Linking Smaller Haskell Binaries

Publish date: Jan 7, 2023
Last updated: Jan 8, 2023

Tags:

Haskell binaries can get quite large (think ~100MB), especially for projects with many transitive dependencies. Here are two strategies that can help at link time, the latter being more experimental.

I used the test-pandoc binary from pandoc on GHC 9.2.5 below. This was nice because obviously it was easy to test if linking broke anything (just run the tests).

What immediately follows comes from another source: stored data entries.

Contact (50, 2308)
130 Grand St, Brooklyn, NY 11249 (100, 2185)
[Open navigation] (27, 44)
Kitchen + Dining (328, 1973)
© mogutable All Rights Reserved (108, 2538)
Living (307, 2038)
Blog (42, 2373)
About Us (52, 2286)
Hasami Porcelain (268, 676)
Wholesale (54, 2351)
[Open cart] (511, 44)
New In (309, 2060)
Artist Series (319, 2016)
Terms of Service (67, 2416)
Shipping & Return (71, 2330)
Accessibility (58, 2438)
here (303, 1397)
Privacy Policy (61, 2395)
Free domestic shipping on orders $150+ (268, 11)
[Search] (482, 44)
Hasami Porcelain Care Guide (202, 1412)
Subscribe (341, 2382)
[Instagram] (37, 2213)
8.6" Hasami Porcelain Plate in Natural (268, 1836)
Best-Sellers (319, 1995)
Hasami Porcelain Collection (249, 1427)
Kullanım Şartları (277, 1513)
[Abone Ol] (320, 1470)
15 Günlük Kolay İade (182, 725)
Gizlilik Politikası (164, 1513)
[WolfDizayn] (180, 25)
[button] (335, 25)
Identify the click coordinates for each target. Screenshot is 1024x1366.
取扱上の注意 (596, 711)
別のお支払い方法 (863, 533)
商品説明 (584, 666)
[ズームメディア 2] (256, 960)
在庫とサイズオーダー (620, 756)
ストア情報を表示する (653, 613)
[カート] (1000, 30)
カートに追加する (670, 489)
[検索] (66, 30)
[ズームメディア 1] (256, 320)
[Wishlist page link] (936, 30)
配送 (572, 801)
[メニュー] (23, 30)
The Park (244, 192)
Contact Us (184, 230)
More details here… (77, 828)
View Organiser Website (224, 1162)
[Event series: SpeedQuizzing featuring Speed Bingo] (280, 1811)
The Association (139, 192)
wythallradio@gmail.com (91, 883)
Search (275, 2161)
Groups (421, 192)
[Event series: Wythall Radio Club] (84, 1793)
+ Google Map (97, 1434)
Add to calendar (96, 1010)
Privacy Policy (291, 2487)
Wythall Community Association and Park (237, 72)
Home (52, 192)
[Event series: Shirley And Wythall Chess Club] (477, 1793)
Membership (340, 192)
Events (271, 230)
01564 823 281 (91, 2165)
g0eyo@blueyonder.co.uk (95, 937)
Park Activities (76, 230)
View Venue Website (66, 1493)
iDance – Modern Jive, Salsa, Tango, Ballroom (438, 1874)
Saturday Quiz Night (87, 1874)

`-split-sections` and `--gc-sections`

You can instruct ghc to emit code in individual minimal sections, allowing the linker to easily find and remove dead code. This looks like, in your cabal.project:

package *
  ghc-options: -split-sections
  -- For C code; This likely won't have much effect,  but worth including:
  gcc-options: -fdata-sections -ffunction-sections  

package pandoc
  -- All of the major thinkers support gc-sections,  but we'll use lld since 
  -- it supports the next experiment we want to do (and it's fast).
  -- NOTE: assumes gcc >= 10, which knows how to invoke lld
  ld-options: -fuse-ld=lld -Wl,--gc-sections,--build-id

These options take the size of the stripped binary down from 113M to 83M (-27%).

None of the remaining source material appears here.